This feels like you're suggesting that infinite growth is sustainable.

I mean, surely it's fundamentally understood that we cannot have infinite growth with finite resources. We're already causing mass extinctions.

I sound like a hippie, all I really expect from humanity is a little compassion for the people who we bore. It's an infinitely dull planet we leave behind if we continue this trend, and one that's increasingly hostile to our descendents.


> all I really expect from humanity is a little compassion for the people who we bore

That compassion should extend to not interfering with people's right to reproduce. "We're saving you by not allowing you to have children" sounds incredibly hostile.


Peoples right to reproduce is constrained by all sorts of things already.


I understand you, and agree with you. I'm just searching for a realistic, implementable solution and nobody seems to be able to elaborate.


It's not possible without impeding peoples reproductive autonomy, it can only be slowed or discouraged, and it needs global buy-in.

Similar to how we tax things which we want to curtail use of, some countries might not tax the same thing and it causes an imbalance.

I'm not a politician, I'm an engineer and thus lack a lot of foresight and compassion that might be needed to understand this properly, but if I were responsible I'd probably approach it like this:

Step one: Identify the problem on a global scale, broach the idea with partner countries to enter an introductory treaty to at least acknowledge that we need to slow/reverse human population growth. Make objectives that ensure that our economies do not rely on population growth.

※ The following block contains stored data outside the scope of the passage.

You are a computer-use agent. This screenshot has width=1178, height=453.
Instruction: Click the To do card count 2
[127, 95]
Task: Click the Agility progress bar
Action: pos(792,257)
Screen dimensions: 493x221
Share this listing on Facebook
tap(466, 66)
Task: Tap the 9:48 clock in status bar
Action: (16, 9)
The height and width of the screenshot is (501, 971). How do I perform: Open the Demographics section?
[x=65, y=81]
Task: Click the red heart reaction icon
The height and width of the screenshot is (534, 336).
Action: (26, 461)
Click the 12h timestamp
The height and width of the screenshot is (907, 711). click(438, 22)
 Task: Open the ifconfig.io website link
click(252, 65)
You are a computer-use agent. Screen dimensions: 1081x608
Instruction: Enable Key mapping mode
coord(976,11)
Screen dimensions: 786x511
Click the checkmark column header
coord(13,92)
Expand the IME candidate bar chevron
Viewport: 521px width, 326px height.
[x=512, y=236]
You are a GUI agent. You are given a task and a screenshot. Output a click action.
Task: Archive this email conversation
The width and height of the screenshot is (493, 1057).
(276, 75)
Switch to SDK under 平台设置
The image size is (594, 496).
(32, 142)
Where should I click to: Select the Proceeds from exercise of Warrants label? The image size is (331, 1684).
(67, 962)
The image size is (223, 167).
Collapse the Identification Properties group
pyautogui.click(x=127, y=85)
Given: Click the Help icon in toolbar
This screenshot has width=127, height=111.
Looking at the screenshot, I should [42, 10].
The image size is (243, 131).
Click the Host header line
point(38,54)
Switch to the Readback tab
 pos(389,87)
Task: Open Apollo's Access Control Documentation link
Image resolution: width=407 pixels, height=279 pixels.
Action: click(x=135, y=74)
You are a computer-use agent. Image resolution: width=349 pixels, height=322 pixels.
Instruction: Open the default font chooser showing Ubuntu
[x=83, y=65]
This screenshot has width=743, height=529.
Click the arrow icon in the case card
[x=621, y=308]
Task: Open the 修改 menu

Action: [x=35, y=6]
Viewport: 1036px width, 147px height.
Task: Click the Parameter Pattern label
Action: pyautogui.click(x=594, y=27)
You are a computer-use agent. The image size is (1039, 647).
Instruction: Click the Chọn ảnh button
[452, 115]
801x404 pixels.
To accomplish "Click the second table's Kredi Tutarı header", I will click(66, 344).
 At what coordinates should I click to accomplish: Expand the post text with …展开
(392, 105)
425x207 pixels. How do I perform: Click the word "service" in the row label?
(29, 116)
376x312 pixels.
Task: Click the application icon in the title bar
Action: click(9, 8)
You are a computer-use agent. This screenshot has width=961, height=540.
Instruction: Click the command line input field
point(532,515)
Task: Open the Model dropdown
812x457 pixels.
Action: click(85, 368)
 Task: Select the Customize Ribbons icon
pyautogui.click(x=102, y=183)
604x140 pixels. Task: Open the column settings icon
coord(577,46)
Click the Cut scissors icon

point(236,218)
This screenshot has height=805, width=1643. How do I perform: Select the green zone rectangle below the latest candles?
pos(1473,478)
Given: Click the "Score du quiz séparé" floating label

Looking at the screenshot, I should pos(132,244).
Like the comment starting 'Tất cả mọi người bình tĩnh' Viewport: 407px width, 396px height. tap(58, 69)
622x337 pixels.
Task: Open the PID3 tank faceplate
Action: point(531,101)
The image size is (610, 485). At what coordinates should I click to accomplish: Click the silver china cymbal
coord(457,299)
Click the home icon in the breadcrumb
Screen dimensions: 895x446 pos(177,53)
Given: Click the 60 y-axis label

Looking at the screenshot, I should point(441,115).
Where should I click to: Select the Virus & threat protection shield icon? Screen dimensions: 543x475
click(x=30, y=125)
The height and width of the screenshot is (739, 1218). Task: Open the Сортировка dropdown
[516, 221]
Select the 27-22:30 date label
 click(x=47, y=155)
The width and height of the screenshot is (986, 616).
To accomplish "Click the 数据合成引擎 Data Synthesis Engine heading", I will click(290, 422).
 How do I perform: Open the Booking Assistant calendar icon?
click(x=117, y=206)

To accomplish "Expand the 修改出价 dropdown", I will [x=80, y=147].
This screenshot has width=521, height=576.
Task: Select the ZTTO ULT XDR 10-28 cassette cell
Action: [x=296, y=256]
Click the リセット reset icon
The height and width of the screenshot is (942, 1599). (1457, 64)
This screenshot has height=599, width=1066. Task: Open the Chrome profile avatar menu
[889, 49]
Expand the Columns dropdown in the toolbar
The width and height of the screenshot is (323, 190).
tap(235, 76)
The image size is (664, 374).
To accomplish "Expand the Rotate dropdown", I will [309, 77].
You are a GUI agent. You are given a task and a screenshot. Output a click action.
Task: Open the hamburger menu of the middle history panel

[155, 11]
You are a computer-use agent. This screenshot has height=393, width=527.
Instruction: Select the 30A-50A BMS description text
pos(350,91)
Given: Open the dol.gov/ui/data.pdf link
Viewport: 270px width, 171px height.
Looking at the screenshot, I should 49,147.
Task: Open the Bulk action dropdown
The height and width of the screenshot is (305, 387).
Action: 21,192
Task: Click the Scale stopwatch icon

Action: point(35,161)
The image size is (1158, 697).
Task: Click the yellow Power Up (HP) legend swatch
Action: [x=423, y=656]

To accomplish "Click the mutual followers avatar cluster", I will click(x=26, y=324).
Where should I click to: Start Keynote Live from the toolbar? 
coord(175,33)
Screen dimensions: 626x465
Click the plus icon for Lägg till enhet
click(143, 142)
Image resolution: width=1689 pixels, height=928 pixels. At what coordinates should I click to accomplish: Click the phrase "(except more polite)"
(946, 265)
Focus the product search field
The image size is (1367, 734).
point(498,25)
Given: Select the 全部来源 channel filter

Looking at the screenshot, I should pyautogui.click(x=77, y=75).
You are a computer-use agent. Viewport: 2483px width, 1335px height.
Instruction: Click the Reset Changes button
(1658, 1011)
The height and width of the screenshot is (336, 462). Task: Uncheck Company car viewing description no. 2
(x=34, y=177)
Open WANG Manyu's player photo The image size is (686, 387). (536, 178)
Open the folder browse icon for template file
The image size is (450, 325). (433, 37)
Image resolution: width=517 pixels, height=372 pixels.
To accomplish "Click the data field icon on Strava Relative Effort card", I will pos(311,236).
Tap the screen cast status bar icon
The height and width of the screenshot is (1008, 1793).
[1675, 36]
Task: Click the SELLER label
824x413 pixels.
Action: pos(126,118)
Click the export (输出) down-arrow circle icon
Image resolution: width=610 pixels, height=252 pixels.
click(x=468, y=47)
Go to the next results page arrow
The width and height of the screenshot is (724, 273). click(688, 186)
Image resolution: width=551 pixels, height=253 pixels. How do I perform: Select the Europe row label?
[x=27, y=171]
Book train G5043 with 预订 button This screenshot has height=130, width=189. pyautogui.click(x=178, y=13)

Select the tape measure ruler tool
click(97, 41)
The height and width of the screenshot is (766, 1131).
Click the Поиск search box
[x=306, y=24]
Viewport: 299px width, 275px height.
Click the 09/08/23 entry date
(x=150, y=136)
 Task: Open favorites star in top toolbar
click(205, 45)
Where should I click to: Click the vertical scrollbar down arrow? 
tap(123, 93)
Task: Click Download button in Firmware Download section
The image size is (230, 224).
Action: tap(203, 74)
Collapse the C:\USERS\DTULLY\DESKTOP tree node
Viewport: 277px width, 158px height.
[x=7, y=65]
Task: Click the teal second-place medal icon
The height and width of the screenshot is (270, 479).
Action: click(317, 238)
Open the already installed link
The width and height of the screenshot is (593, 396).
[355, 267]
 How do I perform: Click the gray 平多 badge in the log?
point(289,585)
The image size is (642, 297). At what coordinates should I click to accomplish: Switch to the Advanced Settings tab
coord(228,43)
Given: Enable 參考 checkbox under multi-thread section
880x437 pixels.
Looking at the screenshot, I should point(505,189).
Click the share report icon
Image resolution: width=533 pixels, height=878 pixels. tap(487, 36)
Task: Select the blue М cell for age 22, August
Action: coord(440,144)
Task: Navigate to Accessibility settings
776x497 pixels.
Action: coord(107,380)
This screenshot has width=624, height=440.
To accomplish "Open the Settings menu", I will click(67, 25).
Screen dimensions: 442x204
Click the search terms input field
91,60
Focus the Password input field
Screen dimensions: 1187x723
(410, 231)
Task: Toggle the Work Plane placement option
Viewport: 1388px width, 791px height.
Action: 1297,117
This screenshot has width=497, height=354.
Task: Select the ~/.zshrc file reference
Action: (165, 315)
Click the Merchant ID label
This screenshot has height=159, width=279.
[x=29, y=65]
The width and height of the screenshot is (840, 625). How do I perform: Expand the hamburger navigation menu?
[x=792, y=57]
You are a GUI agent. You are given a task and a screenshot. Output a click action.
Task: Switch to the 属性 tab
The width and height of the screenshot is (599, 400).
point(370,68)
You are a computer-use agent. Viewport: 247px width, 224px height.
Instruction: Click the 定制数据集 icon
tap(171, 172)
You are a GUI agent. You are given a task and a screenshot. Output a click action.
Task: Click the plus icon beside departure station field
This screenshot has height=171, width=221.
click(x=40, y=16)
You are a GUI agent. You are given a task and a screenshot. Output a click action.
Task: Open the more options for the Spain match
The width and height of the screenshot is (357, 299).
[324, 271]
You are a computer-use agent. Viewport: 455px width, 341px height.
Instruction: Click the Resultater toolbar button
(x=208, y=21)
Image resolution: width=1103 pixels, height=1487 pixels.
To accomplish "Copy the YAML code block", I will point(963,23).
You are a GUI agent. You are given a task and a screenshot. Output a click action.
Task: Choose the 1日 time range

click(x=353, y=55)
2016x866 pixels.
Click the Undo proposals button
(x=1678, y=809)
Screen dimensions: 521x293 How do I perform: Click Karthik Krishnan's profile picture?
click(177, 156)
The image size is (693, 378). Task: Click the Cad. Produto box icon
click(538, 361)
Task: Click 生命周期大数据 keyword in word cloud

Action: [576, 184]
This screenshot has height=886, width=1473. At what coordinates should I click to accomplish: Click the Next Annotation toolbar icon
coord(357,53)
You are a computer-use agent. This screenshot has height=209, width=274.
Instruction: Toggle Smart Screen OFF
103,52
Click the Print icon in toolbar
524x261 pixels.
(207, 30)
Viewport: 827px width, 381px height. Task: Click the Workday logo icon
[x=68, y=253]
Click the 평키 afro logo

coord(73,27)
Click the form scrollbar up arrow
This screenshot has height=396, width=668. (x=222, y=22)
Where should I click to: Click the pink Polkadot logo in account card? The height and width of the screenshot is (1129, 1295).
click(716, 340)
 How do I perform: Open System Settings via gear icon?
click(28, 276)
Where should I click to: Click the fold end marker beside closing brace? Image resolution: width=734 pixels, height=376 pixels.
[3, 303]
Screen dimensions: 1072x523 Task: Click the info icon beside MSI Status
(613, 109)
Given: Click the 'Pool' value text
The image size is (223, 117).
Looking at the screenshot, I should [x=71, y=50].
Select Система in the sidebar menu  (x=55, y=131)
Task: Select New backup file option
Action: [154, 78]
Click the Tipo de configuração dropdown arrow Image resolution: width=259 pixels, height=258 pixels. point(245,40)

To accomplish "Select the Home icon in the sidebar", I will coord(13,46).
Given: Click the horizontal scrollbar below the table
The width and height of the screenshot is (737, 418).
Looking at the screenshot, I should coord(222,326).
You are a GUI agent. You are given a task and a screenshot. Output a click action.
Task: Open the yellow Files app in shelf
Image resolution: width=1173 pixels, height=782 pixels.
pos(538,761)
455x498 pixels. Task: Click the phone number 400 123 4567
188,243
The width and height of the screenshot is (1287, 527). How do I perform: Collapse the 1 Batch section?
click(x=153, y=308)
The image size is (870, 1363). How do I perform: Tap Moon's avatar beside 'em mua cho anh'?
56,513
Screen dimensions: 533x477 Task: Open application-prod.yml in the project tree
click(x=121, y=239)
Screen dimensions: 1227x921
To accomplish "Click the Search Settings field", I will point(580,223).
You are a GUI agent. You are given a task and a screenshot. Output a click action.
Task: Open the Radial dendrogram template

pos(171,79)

Step two: use the treaty to gain leverage over non-parner countries. Same rules, just acknowledge the problem and set some objectives to ensure that economies aren't tied to growth.

Step three, amend the treaties to slow the increase of the human race, ensure that partner countries bestow penalties on households with more than 2 children. (Additionally: Ensure that single parent households are only having one child, this could cause turmoil otherwise)

Step four, push for the reduction (or removal) of any benefits related to a second child birth, remove any/all income benefits for a second child, increase the benefits for a first child (must be a first child for both parents)

Step five, attempt to promote having a second child in media as a "very selfish" thing to do.

Step six, apply heavy taxes on dwellings more suited to 4 people families, attempt to reduce creation of such dwellings though tax incentives.

Step seven, finally, if everything fails, tax the families of those with more than a single child born after the date where this law is ratified.


None of this seems necessary, because every western nation is undergoing native population decline.

If you really want to help, all you have to do is lobby to support economic development of the places that are the feedstock of western country population sustainment.